Os índios caingangues da Reserva Apucaraninha, que ocuparam no último domingo uma usina hidrelétrica da Companhia de Energia (Copel) do Paraná no município de Tamarana, no norte do estado, continuarão no local pelo menos até a próxima terça-feira. A decisão foi tomada ontem, numa reunião em Londrina, em que participaram o procurador da República João Akira Omoto, representantes dos indígenas, o administrador da Funai em Londrina, José Gonçalves Santos, e representantes da Copel.

No próximo encontro os índios esperam que a Copel já tenha uma proposta definitiva sobre a reivindicação de uma indenização por danos ambientais causados pela hidrelétrica, que fica dentro da reserva. Os índios entraram com uma ação na Justiça pedindo indenização por problemas causados pela hidrelétrica em 2002. Mas os indígenas e a Copel divergem sobre o valor da indenização. O impasse foi parar na 6.ª Câmara do Ministério Público Federal (MPF) em Brasília, que arbitra o caso.

Com o acerto da reunião de ontem, os caingangues ficarão mobilizados na área da usina e dois funcionários que estavam impedidos de sair do local foram liberados. Pelo acordo, os índios não irão interferir na passagem de funcionários da empresa, pelo menos até a próxima semana.
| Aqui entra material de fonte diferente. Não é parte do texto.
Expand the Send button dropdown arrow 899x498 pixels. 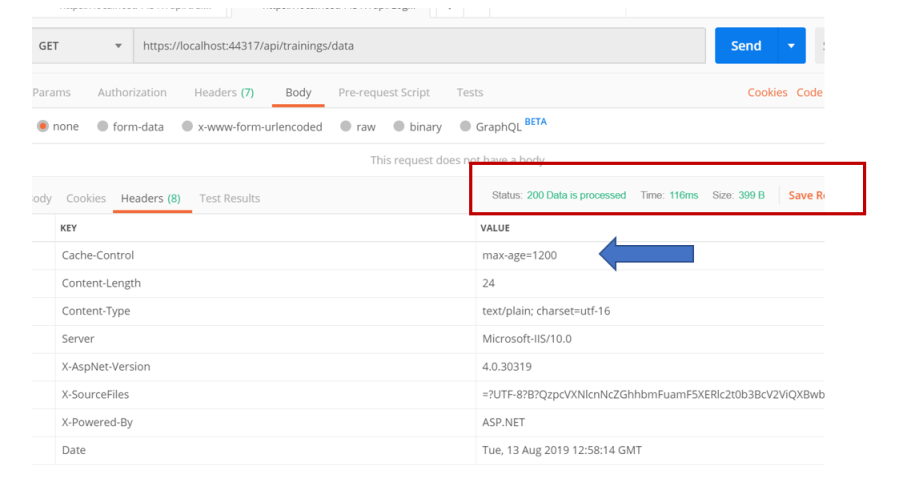792,46
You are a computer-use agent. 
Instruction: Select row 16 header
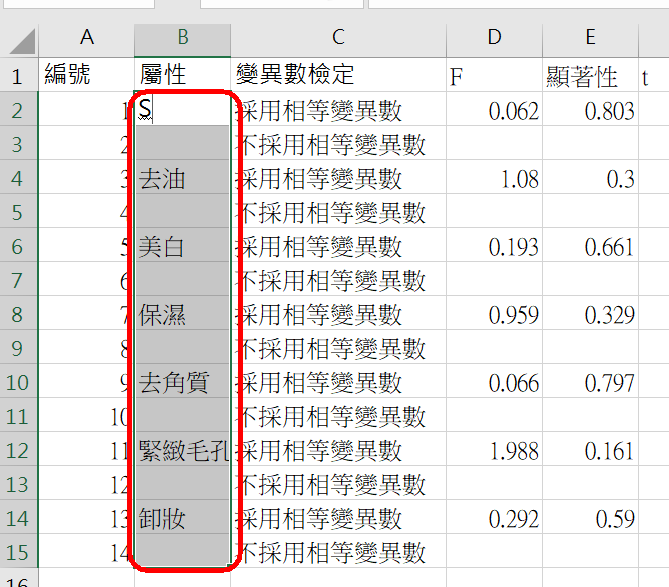coord(17,580)
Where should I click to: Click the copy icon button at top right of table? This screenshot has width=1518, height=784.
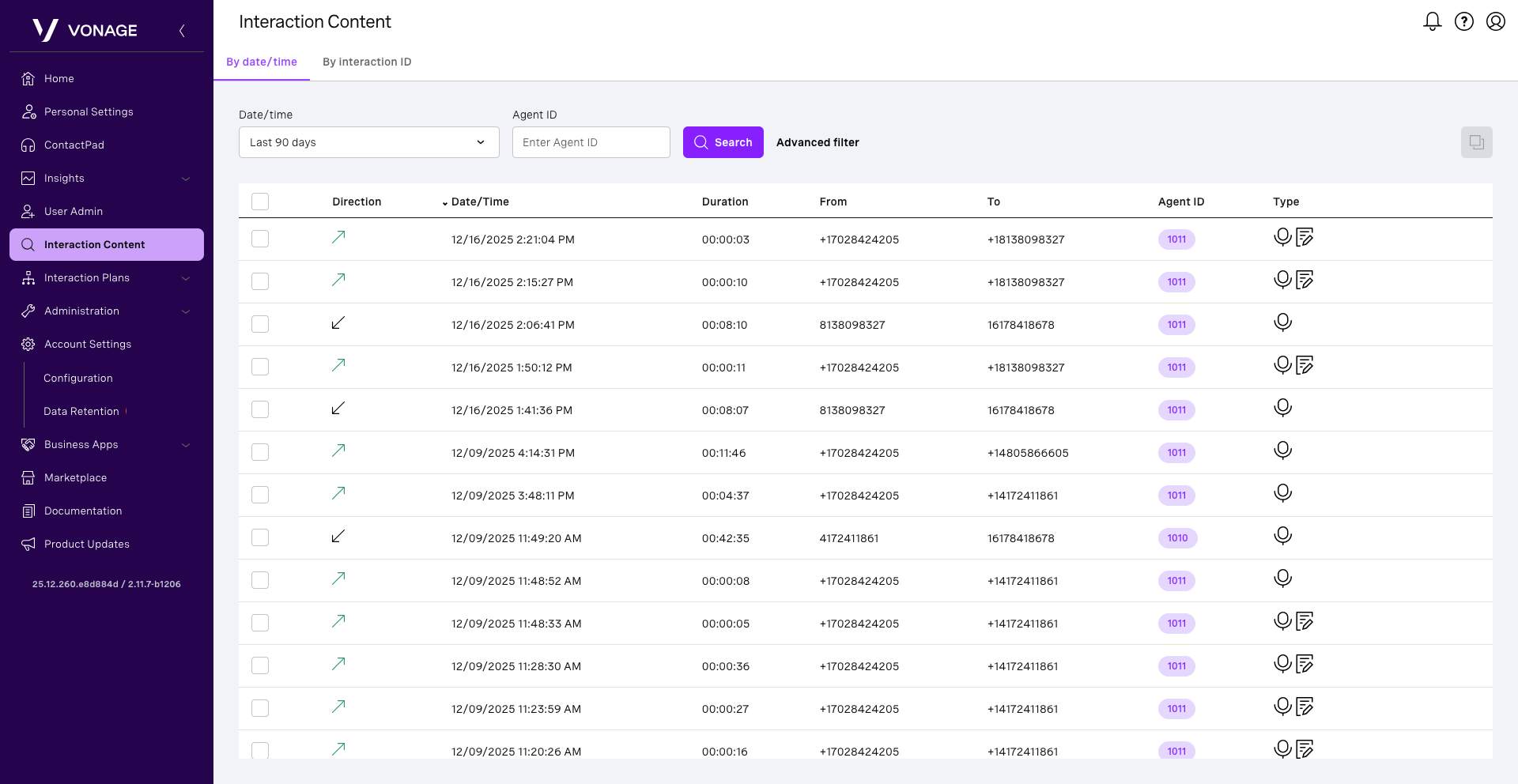point(1476,142)
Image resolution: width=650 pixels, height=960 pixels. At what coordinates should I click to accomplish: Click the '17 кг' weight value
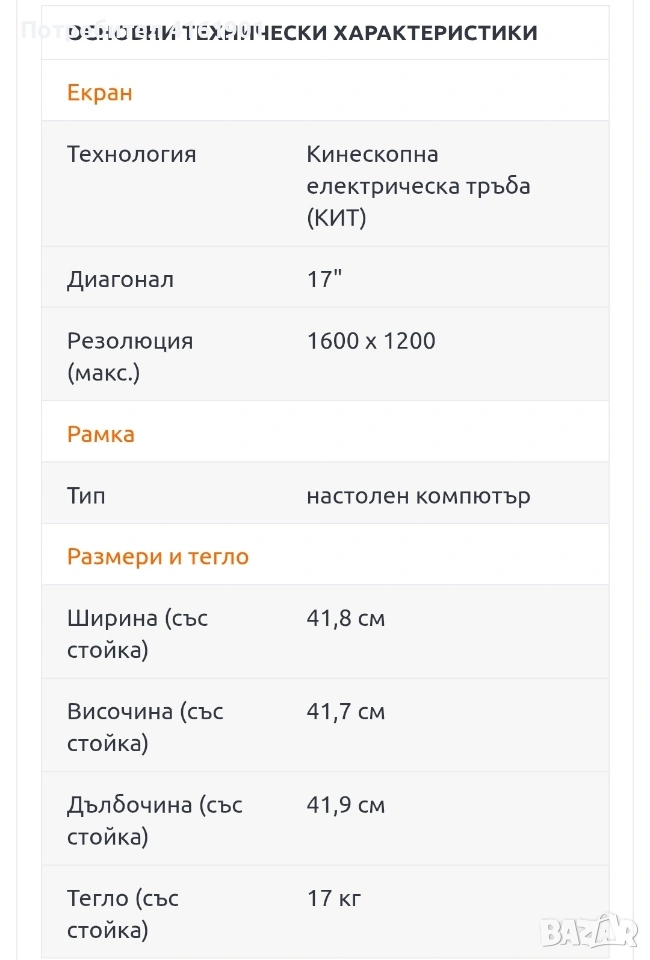pos(333,899)
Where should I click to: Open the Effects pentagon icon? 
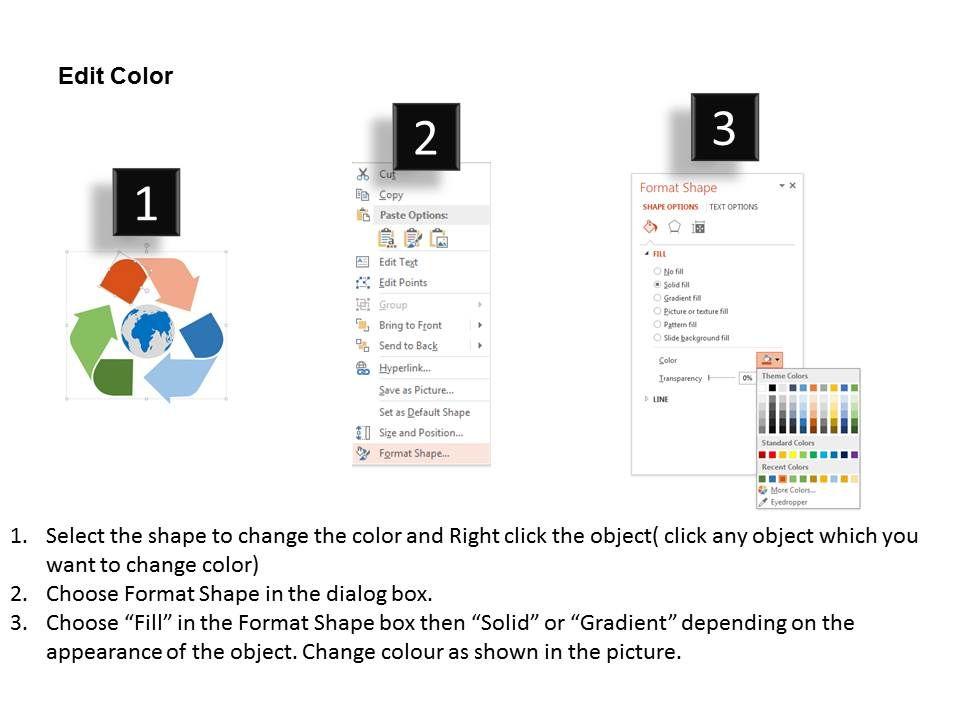pyautogui.click(x=675, y=227)
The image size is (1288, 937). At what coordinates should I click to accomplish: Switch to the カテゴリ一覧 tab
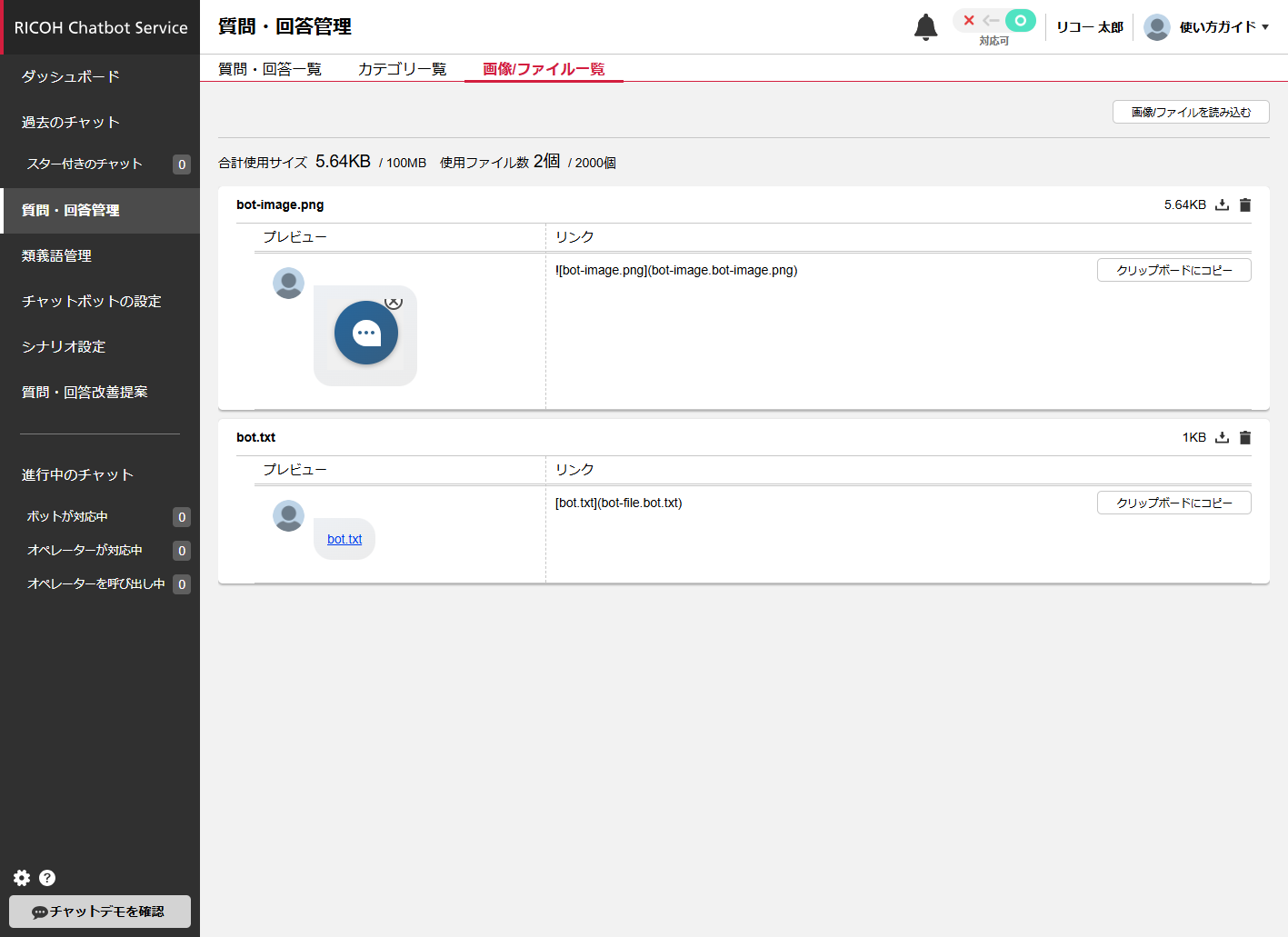pyautogui.click(x=402, y=69)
A produção de energia não foi interrompida.

Segundo Santos, a ação dos caigangues só aconteceu porque a comunidade esperou muito tempo para uma posição da Justiça sobre o caso. ?Acho difícil eles saírem de lá sem o acordo final?, diz.

A assessoria de imprensa da Copel diz que irá iniciar a nova negociação na próxima semana, mas que o valor final da indenização deve sair de uma decisão da Justiça.